What we did differently: parallel prototyping

The real problem wasn’t “pick a CMS.” It was: reduce uncertainty fast enough to make a decision we could stand behind .

So we split the work in parallel as a two-person team:

  • One of us took WordPress: research, local setup, and a small prototype that mirrored the kind of pages we actually needed to migrate.

  • The other took Strapi: research, local setup, and a comparable prototype aimed at the same content and workflow goals.

  • We compared findings daily and used our knowledge of the existing codebase to sanity-check every conclusion against real integration constraints.

AI helped most when it pulled us out of “documentation land” and into “working baseline” territory — fast. We used it to:

  • Accelerate setup and configuration when we got blocked — so we didn’t burn half of discovery on environment friction.

  • Turn vague requirements into concrete evaluation questions —  “What would content modelling look like for these page types?” or “What would editors actually do day-to-day?”.

  • Surface common integration pitfalls early enough to test them in the prototype, not discover them mid-build.

The key is that AI didn’t make the decision. It reduced the cost of testing assumptions.


The discovery loop that changed the decision

By the end of discovery, we weren’t presenting an opinion — we were presenting options the client could interact with.

Discovery wasn’t linear — we iterated: prototype → align → client feedback → iterate.

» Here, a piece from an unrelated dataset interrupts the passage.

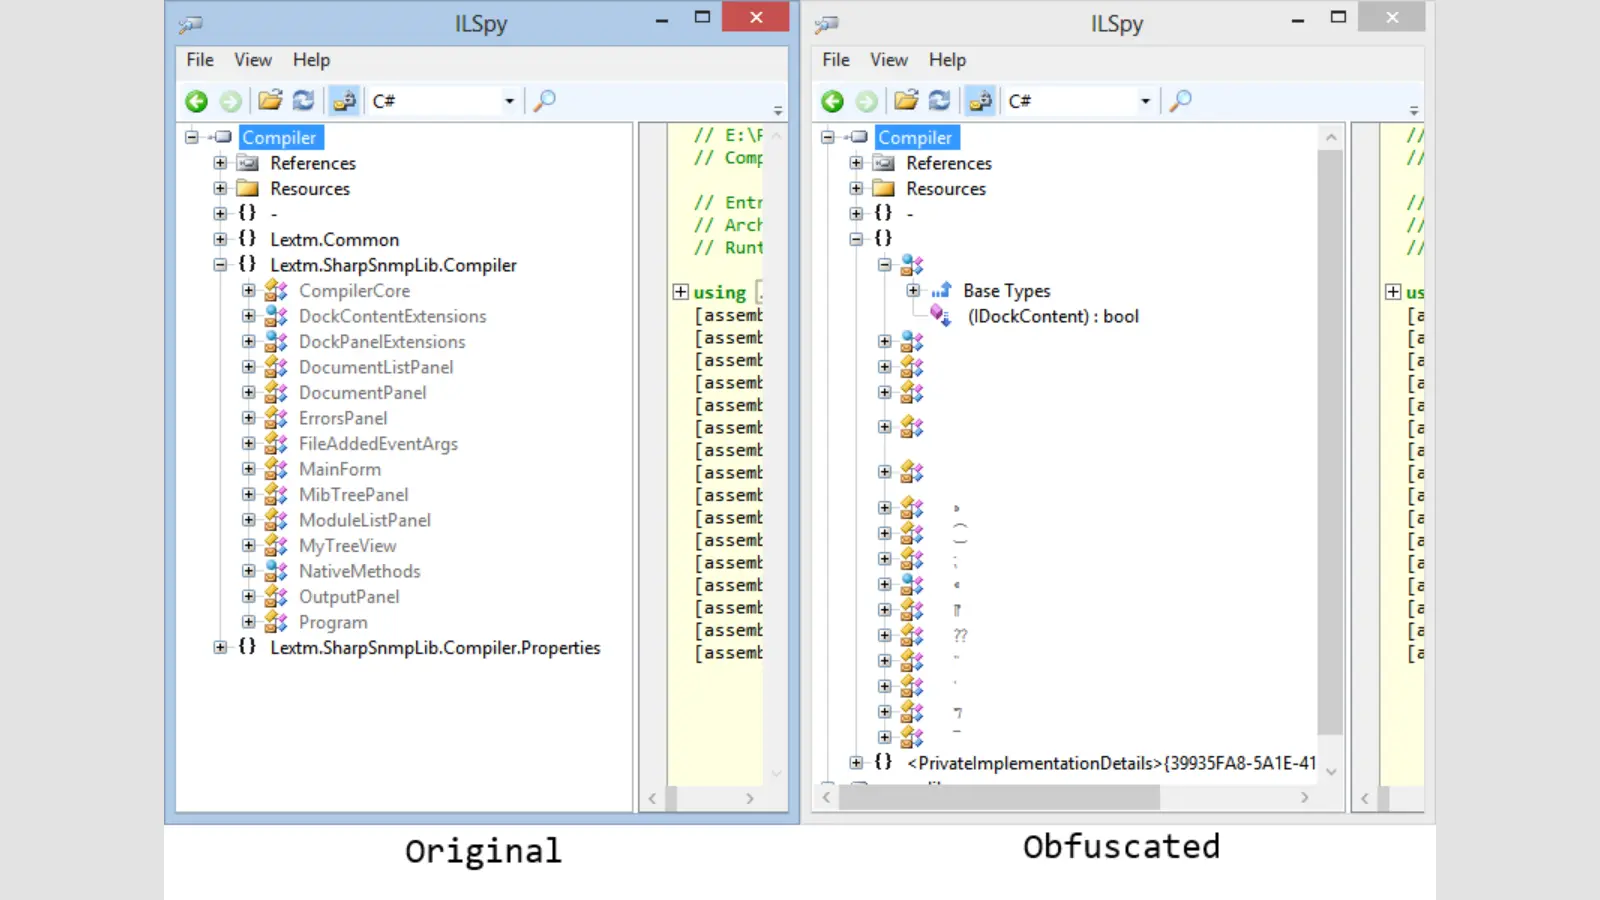Click Back arrow in Original ILSpy window
The width and height of the screenshot is (1600, 900).
197,101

We showed three paths, not one:

  • Full WordPress.

  • Headless WordPress.

  • Strapi (headless).

This shifted the conversation from “what’s popular” to “what workflow will we actually run for years.” The client could see what editors could do, what felt confusing, and what would create ongoing engineering overhead.

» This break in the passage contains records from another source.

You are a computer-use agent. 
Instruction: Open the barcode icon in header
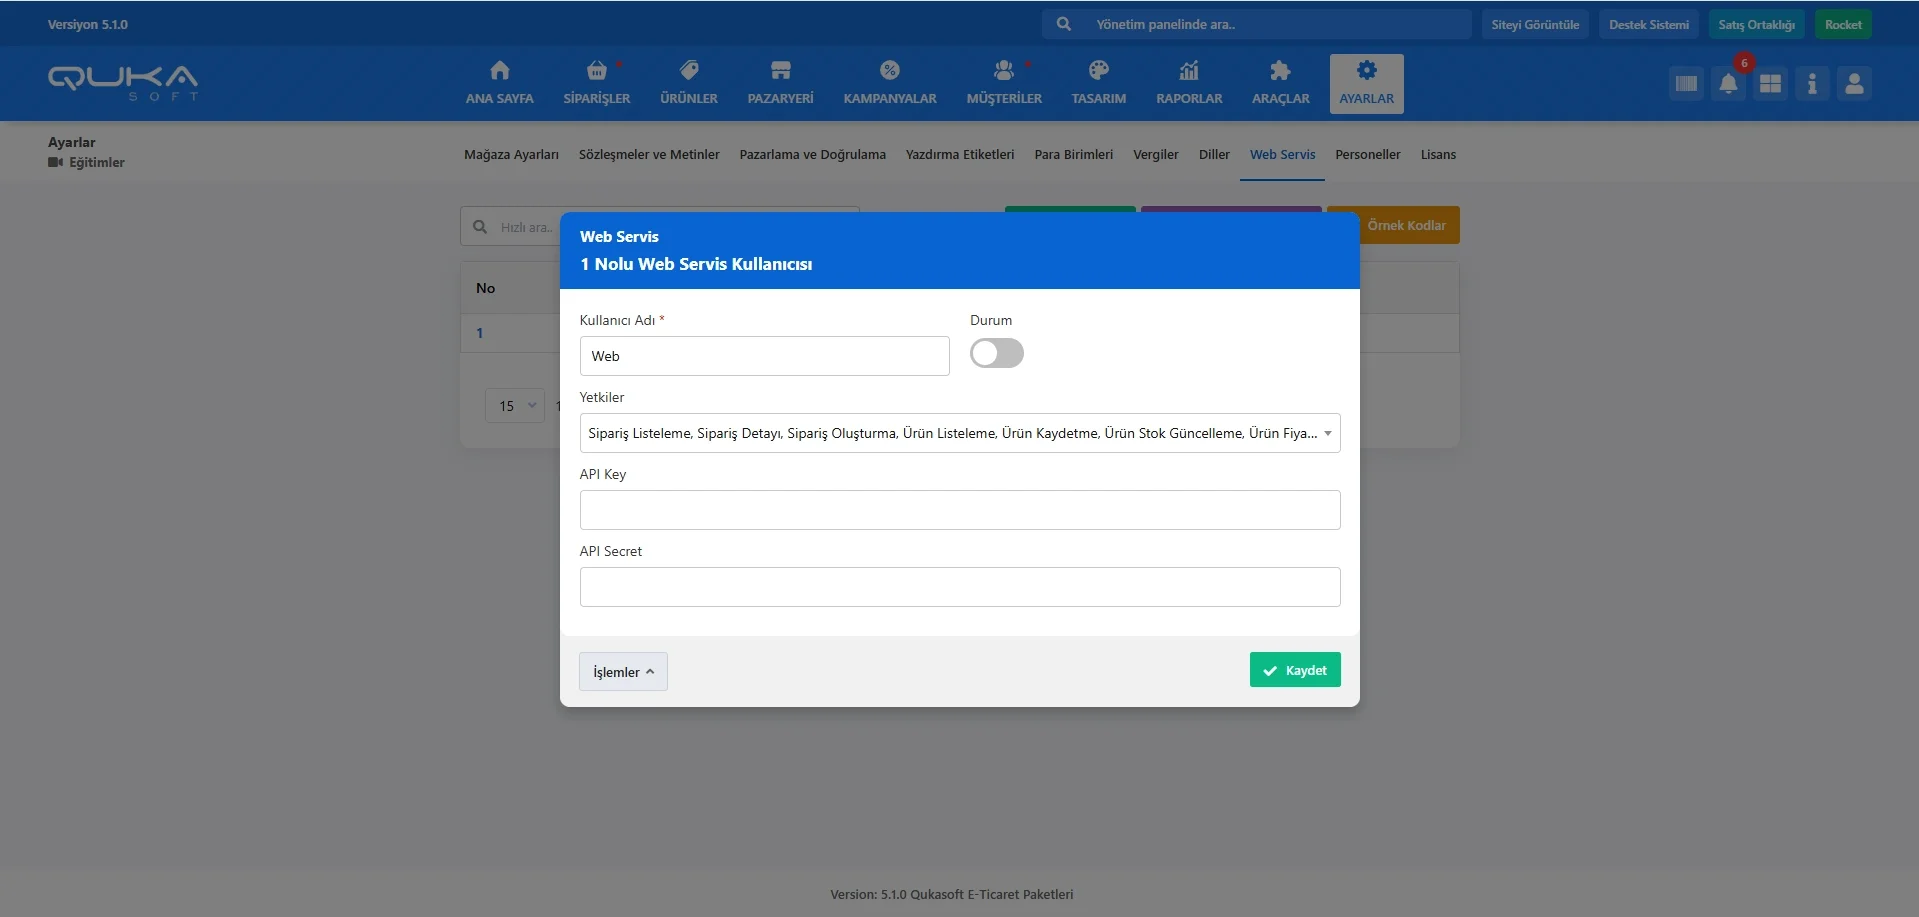tap(1686, 84)
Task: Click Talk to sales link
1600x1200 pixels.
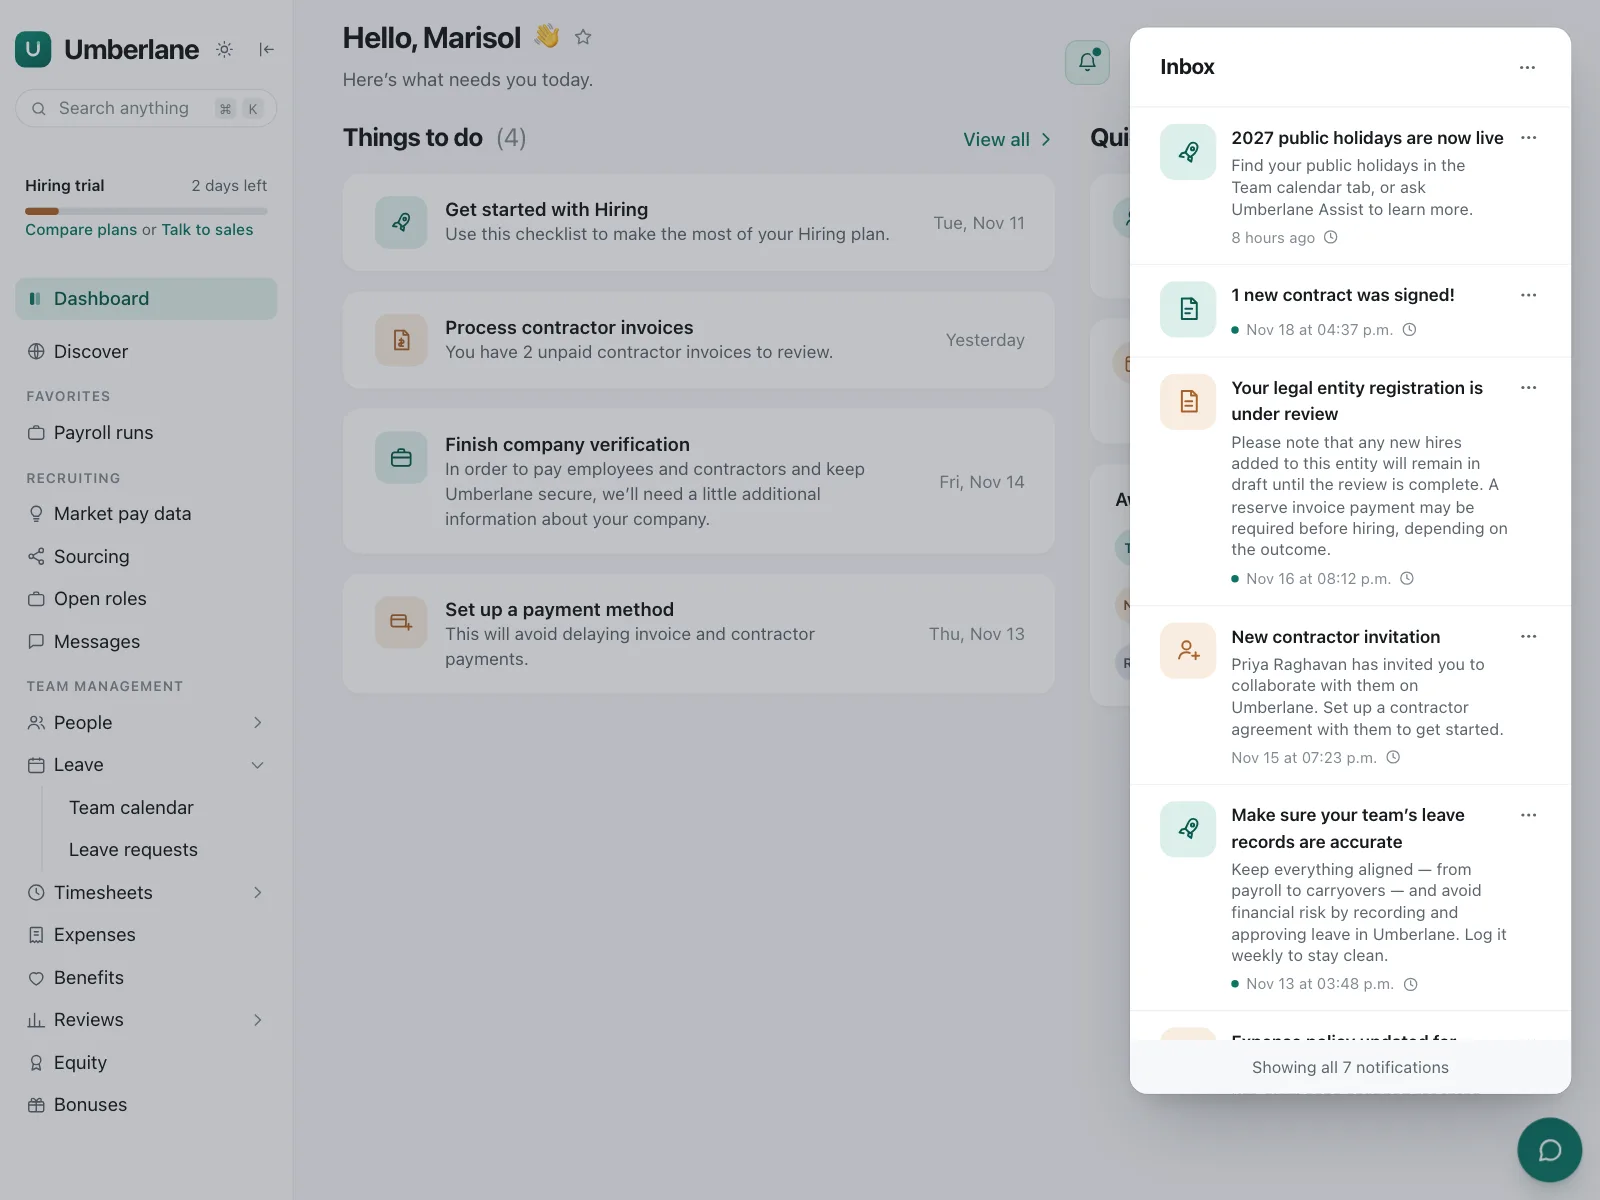Action: tap(207, 230)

We also made the ecosystem tradeoff explicit: staying in the same JavaScript/TypeScript world vs introducing a separate CMS-side ecosystem (PHP + WordPress conventions/plugins) and owning that long-term.

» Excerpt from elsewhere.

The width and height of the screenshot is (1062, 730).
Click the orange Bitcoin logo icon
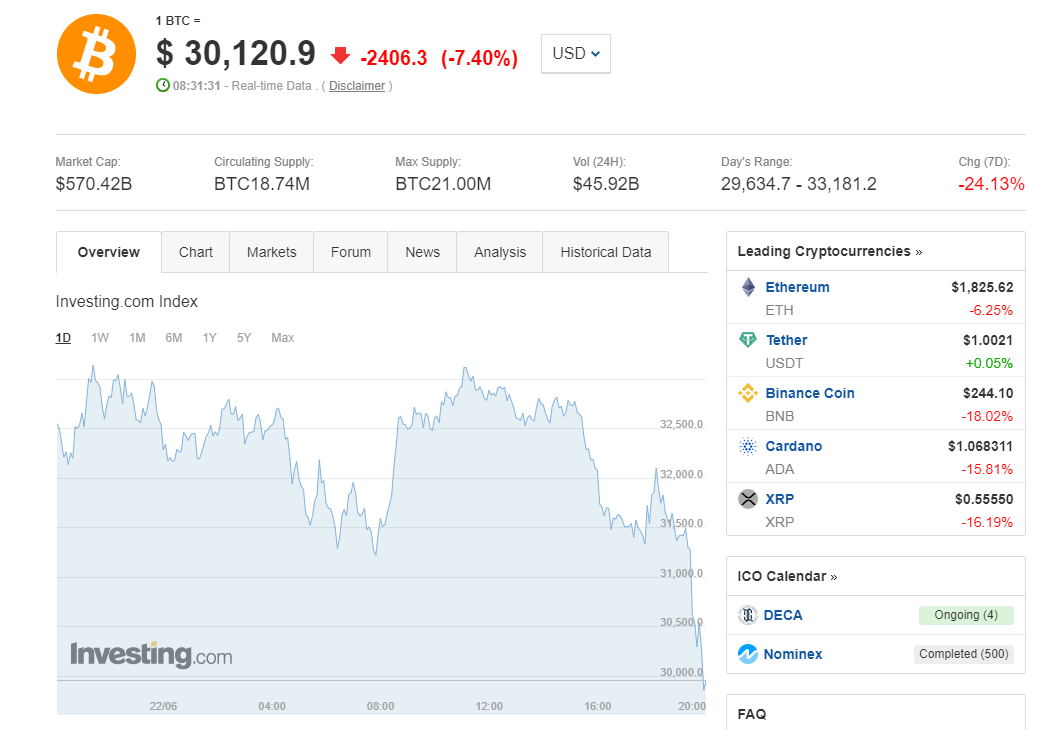pos(96,55)
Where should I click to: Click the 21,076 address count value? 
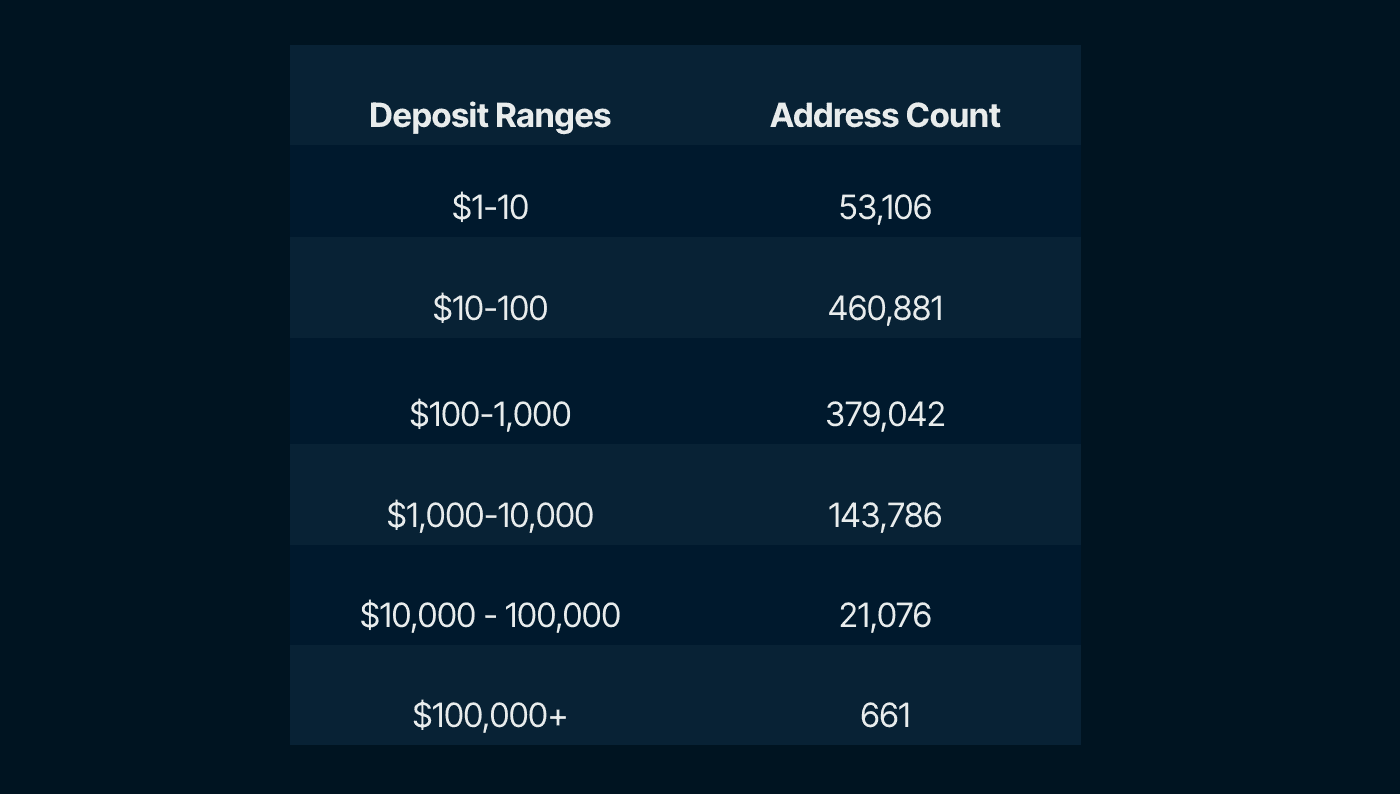[885, 615]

The most important outcome: we didn’t have to “convince” the client that headless + Strapi was better. We gave them enough concrete evidence — pros/cons plus working prototypes — that they could decide themselves. That decision also surfaced questions that often appear later as scope creep, but here they came up early while change was still cheap.


What AI changed (and what it didn’t)

AI accelerated discovery, but it never owned decision-making.

AI is an amplifier, not an authority.

Where AI helped:

  • Getting to working prototypes quickly, which let us evaluate real workflows instead of debating features.

  • Narrowing the space faster, so our proofs-of-concept were targeted at the highest-risk unknowns.

  • Making it realistic to explore multiple options deeply enough to be honest about tradeoffs under a hard timeline.

Where human judgement took over:

  • Understanding our codebase’s historical quirks and the real cost of “static-looking” pages with behaviour.

  • Balancing delivery risk against long-term ownership for both engineering and marketing.

  • Managing client dynamics: respecting the WordPress preference, while still creating a process where the client could evaluate alternatives without feeling pushed.

  • Protecting an exit strategy: ensuring the approach didn’t lock us into a corner if adoption or constraints changed.


Reflection 

The biggest lesson wasn’t that AI produced better answers — it made it feasible to produce better evidence inside an unrealistic timeline.

By using AI to compress time-to-prototype, we gave the client what discovery often fails to deliver under pressure: a chance to evaluate real workflows (page composition, section ordering, new page/blog creation) before committing. That’s why the client could choose Strapi confidently — because they experienced the tradeoffs, instead of being sold a conclusion.

That’s the approach I’d reuse: define workflow-first criteria (including an exit strategy), parallelise prototypes, and treat AI as leverage — not judgement.

Use AI to accelerate building — not deciding — so the final decision is owned by humans and backed by something real.